Studio album by Bananarama
- Released: 14 September 2009
- Recorded: July 2008–May 2009
- Genre: Hi-NRG
- Label: Fascination
- Producer: Ian Masterson

Bananarama chronology
| Greatest Hits and More More More (2007) | Viva (2009) | 30 Years of Bananarama (2012) |

Singles from Viva
- "Love Comes" Released: 6 September 2009; "Love Don't Live Here" Released: 12 April 2010;

= Viva (Bananarama album) =

Viva is the tenth studio album recorded by the English vocal duo Bananarama. It was released by Fascination Records on 14 September 2009 in the UK.

Viva is Bananarama's fifth album as a duo consisting of Sara Dallin and Keren Woodward, and their first new album since 2005's Drama. It contains the singles "Love Comes", "Love Don't Live Here", and other new tracks co-written by Dallin and Woodward. The album also includes three cover versions: "Rapture" (originally by iiO), "The Runner" (originally a 1979 hit for The Three Degrees), and "S-S-S-Single Bed" (originally by Fox).

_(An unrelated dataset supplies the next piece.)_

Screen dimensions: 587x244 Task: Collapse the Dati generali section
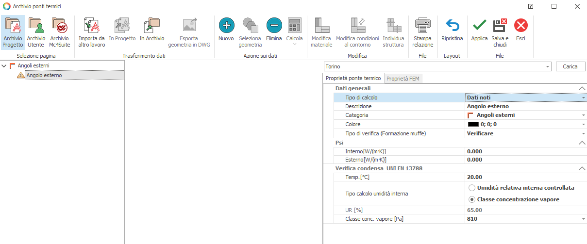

The album had been originally conceived as a covers album. However, the group changed their approach midway through the recording of the album and wrote original material for it. In addition to the three covers on the physical CD release, four additional cover versions were made available on download format: "Run to You" (originally by Bryan Adams), "The Sound of Silence" (originally by Simon and Garfunkel), "Voyage Voyage" (originally by Desireless), and "Tokyo Joe" (originally by Bryan Ferry). The latter two were also issued as b-sides to the vinyl releases of their single "Love Comes".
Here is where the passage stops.